For me it is important that the compiler is designed from the ground up to support multi-threading, as it would most likely not be easy to add it later.
The main problem with this example is that it is too simple.
Consider this let statement.
let a: Bar = foo();
Before we can typecheck this expression we need to find the correct function foo
as there could be many more functions named foo
in different scopes. Then we need to extract the return type, which is a user defined type. This means that we also have to find that type in the correct scope. Also Bar
can be defined after foo
.
fn foo() -> Bar{
Bar{}
}
struct Bar;
Because of this, we need to collect information about the AST before we can do type checking. The same is true for code generation
let a = 4;
let b = a;
We first create a new variable and store the value 4
in a
, then we create variable b
and load the value of a
and store it in b
. This is the equivalent SPIR-V code.
%a = OpVariable %_ptr_Function_uint Function
OpStore %a %uint_4
%b = OpVariable %_ptr_Function_uint Function
%20 = OpLoad %uint %a
OpStore %b %20
This means that when we traverse the AST and generate code for a
, we need to reuse the symbols that we generated previously. To me this seems like an inherently mutable problem (at least in Rust). I am not sure if and immutable solution would be a viable approach in Rust. I am thinking of using a concurrent hashmap unless I can think of a better solution.
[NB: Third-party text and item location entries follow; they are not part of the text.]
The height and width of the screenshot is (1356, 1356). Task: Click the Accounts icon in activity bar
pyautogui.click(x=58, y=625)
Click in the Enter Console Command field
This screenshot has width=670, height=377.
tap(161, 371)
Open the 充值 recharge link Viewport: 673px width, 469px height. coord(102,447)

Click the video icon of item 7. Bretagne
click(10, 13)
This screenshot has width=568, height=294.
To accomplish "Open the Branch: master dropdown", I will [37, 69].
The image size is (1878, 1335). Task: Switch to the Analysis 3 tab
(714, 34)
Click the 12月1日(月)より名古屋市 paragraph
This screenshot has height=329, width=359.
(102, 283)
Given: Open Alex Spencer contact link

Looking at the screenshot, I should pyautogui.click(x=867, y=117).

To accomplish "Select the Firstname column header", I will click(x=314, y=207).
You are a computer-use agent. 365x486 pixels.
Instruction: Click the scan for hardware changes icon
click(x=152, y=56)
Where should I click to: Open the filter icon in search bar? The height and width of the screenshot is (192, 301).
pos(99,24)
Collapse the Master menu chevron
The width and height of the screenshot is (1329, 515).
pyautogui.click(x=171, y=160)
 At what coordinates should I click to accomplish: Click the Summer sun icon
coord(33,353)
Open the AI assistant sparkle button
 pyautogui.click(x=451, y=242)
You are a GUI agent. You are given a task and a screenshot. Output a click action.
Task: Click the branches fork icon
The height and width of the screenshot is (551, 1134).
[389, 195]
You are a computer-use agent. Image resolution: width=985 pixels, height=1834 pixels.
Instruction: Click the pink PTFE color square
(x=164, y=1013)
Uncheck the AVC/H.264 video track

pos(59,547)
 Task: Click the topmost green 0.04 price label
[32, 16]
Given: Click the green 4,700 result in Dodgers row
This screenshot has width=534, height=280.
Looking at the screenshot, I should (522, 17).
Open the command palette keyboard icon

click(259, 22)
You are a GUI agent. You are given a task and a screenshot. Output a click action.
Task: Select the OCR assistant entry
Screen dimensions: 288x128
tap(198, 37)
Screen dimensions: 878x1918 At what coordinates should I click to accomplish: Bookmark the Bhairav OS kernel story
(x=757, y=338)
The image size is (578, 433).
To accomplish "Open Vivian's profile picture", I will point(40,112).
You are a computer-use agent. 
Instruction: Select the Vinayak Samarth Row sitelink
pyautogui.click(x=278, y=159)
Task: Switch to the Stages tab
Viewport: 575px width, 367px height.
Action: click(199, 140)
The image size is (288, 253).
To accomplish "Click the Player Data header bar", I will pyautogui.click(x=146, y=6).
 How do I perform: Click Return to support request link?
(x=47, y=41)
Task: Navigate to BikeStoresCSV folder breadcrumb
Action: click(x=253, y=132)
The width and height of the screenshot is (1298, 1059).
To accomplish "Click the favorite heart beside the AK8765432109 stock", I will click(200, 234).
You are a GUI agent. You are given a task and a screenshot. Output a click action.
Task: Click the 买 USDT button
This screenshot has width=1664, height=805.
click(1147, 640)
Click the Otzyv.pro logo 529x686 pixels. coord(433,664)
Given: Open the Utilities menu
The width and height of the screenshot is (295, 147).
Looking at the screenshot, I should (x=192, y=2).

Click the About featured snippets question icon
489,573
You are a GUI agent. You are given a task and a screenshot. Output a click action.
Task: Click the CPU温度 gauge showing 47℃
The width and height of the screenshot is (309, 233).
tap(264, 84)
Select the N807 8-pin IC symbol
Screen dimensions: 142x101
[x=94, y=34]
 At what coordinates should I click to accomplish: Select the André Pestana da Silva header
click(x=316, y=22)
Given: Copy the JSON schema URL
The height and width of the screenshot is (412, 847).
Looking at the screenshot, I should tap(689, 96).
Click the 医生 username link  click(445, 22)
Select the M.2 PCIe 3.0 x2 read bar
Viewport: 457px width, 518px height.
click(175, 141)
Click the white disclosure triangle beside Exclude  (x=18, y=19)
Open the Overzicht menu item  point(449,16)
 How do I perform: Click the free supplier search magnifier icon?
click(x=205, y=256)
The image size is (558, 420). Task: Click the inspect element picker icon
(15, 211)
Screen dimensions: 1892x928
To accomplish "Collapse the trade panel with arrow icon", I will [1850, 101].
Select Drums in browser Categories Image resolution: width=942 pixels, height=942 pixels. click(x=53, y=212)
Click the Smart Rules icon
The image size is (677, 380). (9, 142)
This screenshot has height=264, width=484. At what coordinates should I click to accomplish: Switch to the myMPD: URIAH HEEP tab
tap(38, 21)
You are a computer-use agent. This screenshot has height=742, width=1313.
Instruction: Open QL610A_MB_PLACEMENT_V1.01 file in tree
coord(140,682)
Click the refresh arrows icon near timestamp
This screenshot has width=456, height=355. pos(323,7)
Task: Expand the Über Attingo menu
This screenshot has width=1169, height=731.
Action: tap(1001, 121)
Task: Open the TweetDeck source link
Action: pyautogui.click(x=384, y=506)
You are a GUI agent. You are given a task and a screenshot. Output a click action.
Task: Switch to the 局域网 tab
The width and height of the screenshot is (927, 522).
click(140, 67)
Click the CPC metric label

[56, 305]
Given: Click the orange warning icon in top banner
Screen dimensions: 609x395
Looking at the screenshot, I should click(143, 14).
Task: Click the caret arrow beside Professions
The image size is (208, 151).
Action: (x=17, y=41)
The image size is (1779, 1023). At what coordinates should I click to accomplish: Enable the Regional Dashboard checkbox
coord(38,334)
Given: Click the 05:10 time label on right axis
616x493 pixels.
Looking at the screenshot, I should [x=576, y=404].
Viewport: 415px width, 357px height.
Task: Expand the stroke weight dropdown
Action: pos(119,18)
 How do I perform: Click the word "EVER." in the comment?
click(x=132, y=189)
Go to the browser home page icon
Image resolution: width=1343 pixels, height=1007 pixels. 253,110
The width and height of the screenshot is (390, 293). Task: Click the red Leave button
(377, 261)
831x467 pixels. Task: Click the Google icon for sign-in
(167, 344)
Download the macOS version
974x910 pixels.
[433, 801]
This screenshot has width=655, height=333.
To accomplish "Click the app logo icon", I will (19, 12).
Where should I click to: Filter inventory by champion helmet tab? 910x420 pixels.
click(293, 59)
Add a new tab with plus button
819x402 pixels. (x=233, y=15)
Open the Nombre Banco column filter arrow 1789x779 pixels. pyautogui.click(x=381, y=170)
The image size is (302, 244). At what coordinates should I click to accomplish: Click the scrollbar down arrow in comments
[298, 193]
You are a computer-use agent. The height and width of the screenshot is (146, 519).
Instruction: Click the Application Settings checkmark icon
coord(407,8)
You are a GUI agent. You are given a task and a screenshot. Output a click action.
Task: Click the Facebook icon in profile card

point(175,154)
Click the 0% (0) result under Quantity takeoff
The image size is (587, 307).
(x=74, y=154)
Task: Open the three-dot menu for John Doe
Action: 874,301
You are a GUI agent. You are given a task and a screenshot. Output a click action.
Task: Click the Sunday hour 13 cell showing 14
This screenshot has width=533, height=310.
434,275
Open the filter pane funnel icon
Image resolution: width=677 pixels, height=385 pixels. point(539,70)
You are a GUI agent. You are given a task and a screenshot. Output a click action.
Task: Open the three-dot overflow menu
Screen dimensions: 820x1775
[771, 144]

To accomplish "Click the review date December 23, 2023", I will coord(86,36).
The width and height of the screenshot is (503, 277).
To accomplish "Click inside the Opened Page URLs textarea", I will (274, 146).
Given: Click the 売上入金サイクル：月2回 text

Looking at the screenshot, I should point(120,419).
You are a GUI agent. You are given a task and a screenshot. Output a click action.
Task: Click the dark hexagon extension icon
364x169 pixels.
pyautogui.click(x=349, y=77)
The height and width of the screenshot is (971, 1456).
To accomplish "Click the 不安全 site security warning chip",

The other problem is the code generation itself. I currently have one mutable builder object that can record instructions.
self.ctx.builder.store(
spirv_var.var_id,
*spirv_expr,
None,
&[],
);
Of course I can not use this in multi-threaded code. I could wrap in a Mutex
but that would completely kill the performance as this object is accessed in every node inside the AST. One solution that I am thinking of is to create a separate builder object in every traversal, record commands and return the object. Then I could stitch those objects together when I traverse the AST from the bottom to the top. The caveat is that this would introduce many small allocations and Rust currently doesn't really have good solution for memory management with user defined allocators.
Traversing the AST turned out to be harder than I thought but I think the visitor pattern with explicit returns will result in cleaner and better code.